Wednesday, July 25, 2012

9 miles 10 pounds

Only 5 and a half weeks until my big half marathon day!! (those exclamation marks are more fear enduced than excitement).  I'm in shock that I only have one month left to train and that I'm not out there every day pushing myself harder.  I'm doing a few short runs a week and a little cross training here and there, then on the weekends Greg and I go out for a long run together.  Last Saturday we were out for 1 hour and 52 minutes and did 9.2 miles.  We were averaging a pretty good pace of about 9 minute miles until a big dog started following us and would not go away.  We were in the middle of a big 4 mile loop and the dog kept right up with us.  Finally we stopped to check the collar and call the owner, and when nobody answered we decided to google map their house and run the dog home.  So needless to say that slowed us down but at least pup was returned safe and sound.  The owner was shocked the dog was even missing and thanked us for running him all the ways home.

But anyhow, we're plugging away.  I never in my wildest dreams imagined I would exercise for 1 hour and 52 minutes, it's actually pretty rediculous.  Through all this training I think I've realized that a 10K or a 1 hour run is a good respectable distance that is managable and comfortable.  Anything beyond that is a little nuts and only doable for me because I can't wait to get my hands on that big giant medal, and had I known how much time was really involved in the training I might have thought harder about signing up for this, especially with a new baby at home.  Although the increase in distance and time has coincided well with Elliot's growth.  He's eating plenty of solids now and able to be apart from me for the necessary 2 hours at a time.  So this weekend we will gear up, stretch, cry a little and head out for a double digit mile run.  Insane.

I never thought I was in it for the medal but it turns out...I AM!  I'm glad for the exercise and the weight loss and the increase in my general health and fitness level, but man am I glad there's something to show for it that I can treasure and hang on my wall (yes I'm that conceited).  I anticipated the sweat, the shin splints and the sore muscles but it's the mind games that have really been an unexpected challenge.  I woke up on Saturday with major cramps, a headache, fatigue and low motivation.  Everything in my mind told me to stay home and forget 9 miles.  I knew deep deep down that I could do it and I would feel good if I just got out there, but I also knew I had good excuses to stay home.  So I dragged my butt so slowly to the shower and got dressed for the run, and while we were running I told Greg that I realize I gained weight and never committed to exercise because there are ALWAYS excuses in my mind and I ALWAYS used them.  My head was constantly telling me "this hurts, stop running, just sit down" but I needed to defeat those thoughts and learn to say "get moving, keep moving, this will feel good later".  It maybe sounds strange but I have learned a great deal about myself and how to be strong when I feel weak.

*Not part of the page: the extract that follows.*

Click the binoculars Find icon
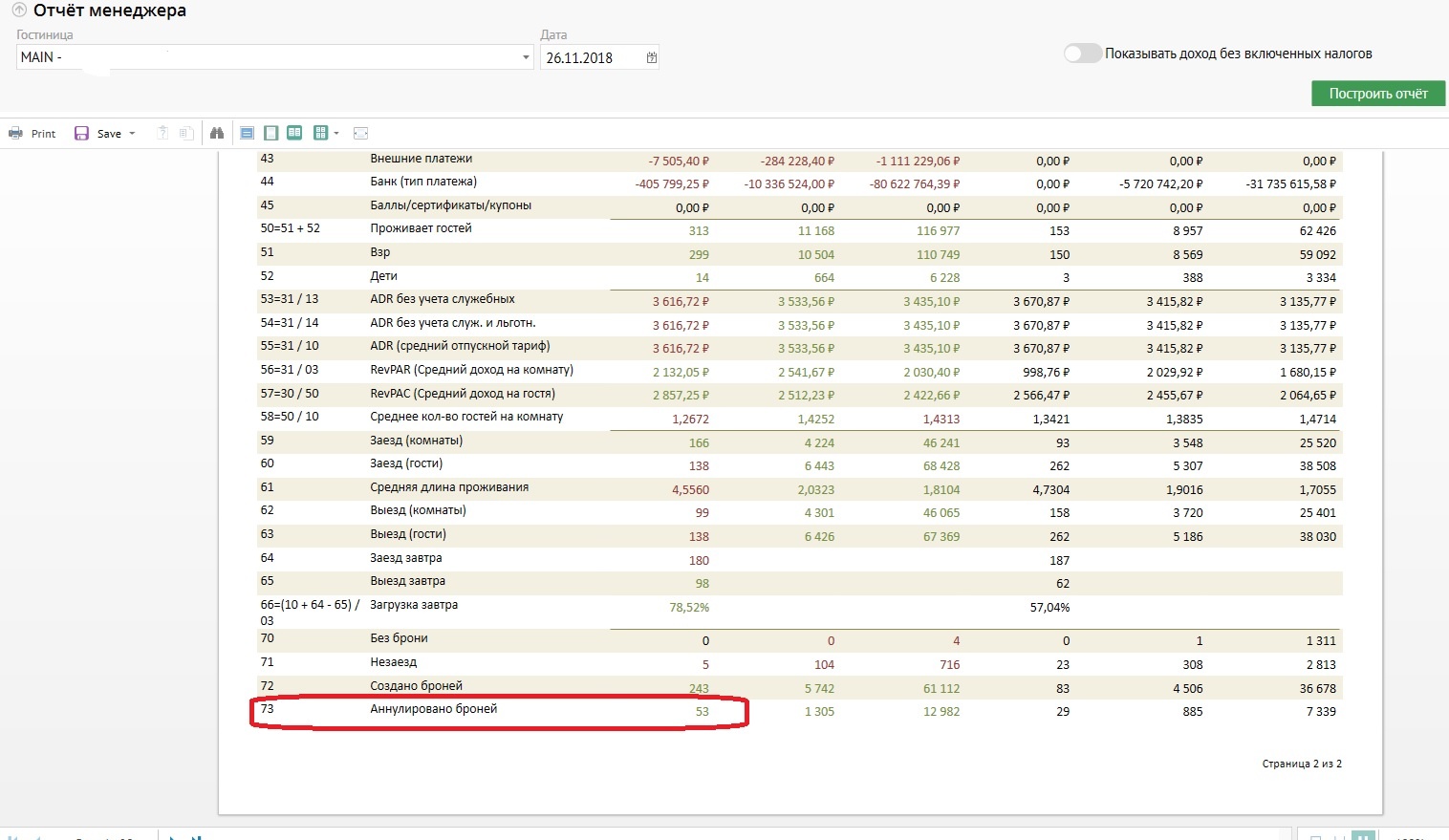 pos(217,133)
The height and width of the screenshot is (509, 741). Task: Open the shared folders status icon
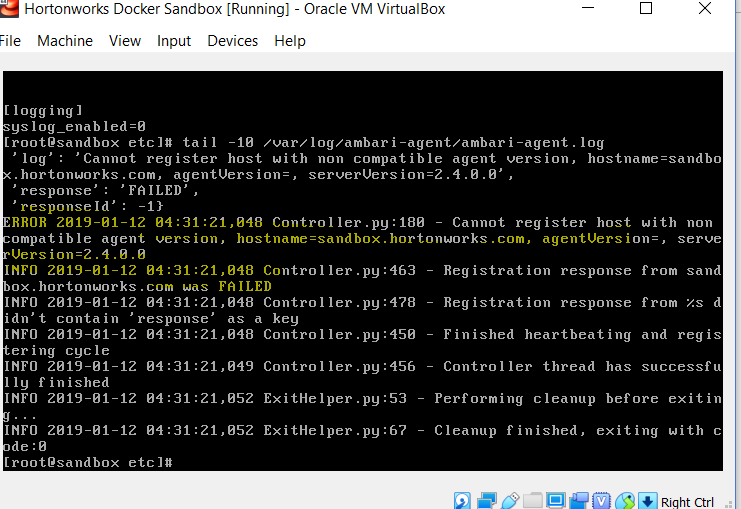(x=533, y=500)
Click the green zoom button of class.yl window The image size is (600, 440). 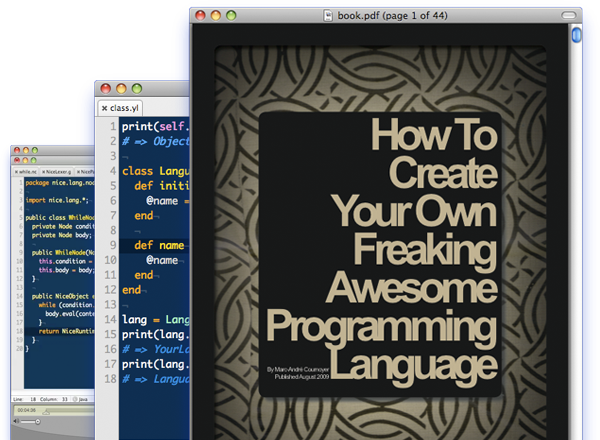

Besides running for hours, I've been busy soaking up some summer.  We're chillin in the back yard, at the Library, making cookies, painting, watching movies and just loving some time off.  I've met with lots of friends for coffee and had girls over for girly nights and I'm loving every minute of it.  I haven't been tracking my every calorie but I'm still hard at work applying all I've learned and am down to 165 lbs. this week!  I'm lighter than I have been in about 5 years or more and starting to feel like a chubby-skinny person instead of a not-too-fat fat person.  I'm so glad to be rid of those 24 pounds and I'm finally down to my LAST 10 POUNDS! I know people always say those are the hardest, but I feel empowered to push through and get this over with.  I'm swimming in some of my clothes and a little frumpy in others, but I'm not going shopping until I make it to goal weight.  The loss has been slow and steady, but best of all, maintainable.  These last 10 could take me a while but I'm so excited to look back and see a girl who decided to do something....and did it. 

Wednesday, July 18, 2012

I'm Bored

Lately Greg and I have been renting movies from the Library as a cheap free way to stay entertained.  Having a baby in the house means you are usually home by 8pm at the latest, and you're forced to sit around the house, which is fine for the most part, but once in a while I crave some evening social life outside my Nike comfy shorts and an old T-shirt. The movies we've picked are ok, but just ok.  They mostly have decent stories or exciting plots, but nothing too epic.  I'm finding 2 hours goes by and I've done nothing but wonder how much longer this movie is going to be.  Why is it that all the comedies are dirty, and all the action movies have filthy language and all the romances are about infidelity?  I'm kind of getting sick of watching such garbage.  Yesterday when I was returning some books I was tempted to go look for Anne of Green Gables to balance out the garbage we've been watching. 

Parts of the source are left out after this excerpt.